Goal of the exercise: After finding the line that holds "This screenshot has width=900, height=600." below, set down that line and the rest through the final one exactly, leaving the pictures out.

=== Begin Enclosure ===

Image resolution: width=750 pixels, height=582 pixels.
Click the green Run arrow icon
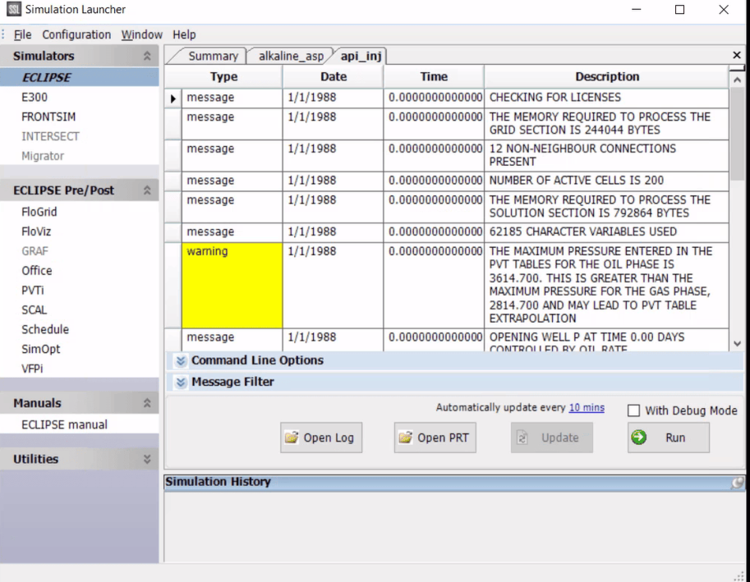(640, 437)
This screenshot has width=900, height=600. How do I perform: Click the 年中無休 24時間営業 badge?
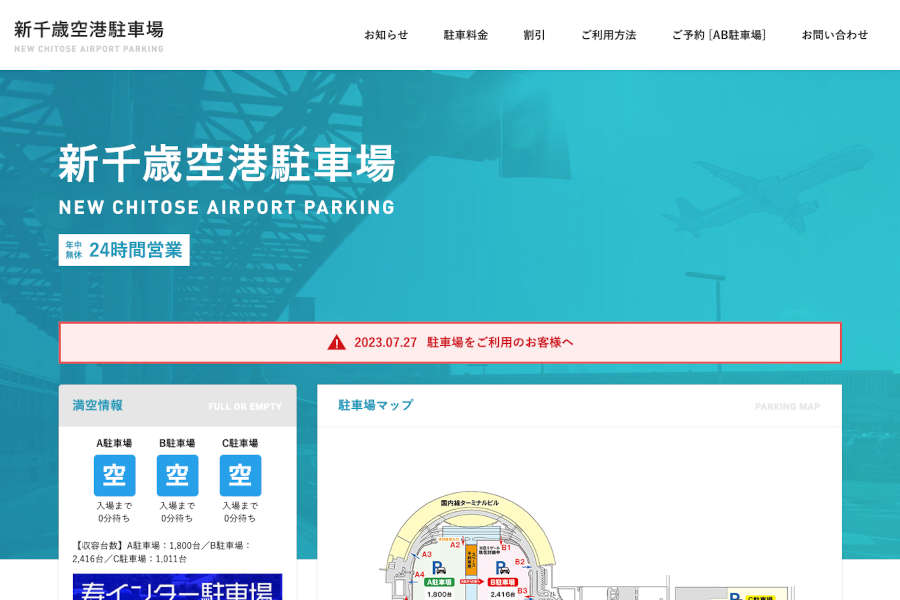click(124, 250)
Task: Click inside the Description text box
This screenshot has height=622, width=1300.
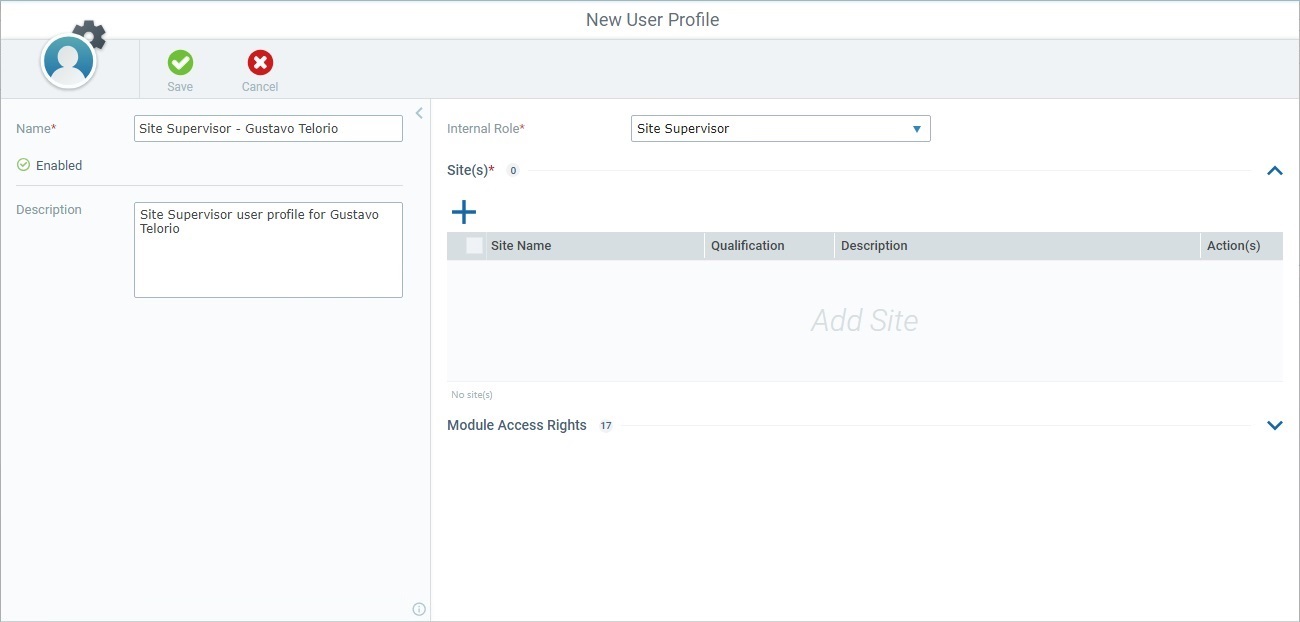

=== End Enclosure ===

Answer box:
This screenshot has width=900, height=600. How do I perform: Click the 年中無休 24時間営業 badge?
click(124, 250)
Task: Click inside the Description text box
This screenshot has height=622, width=1300.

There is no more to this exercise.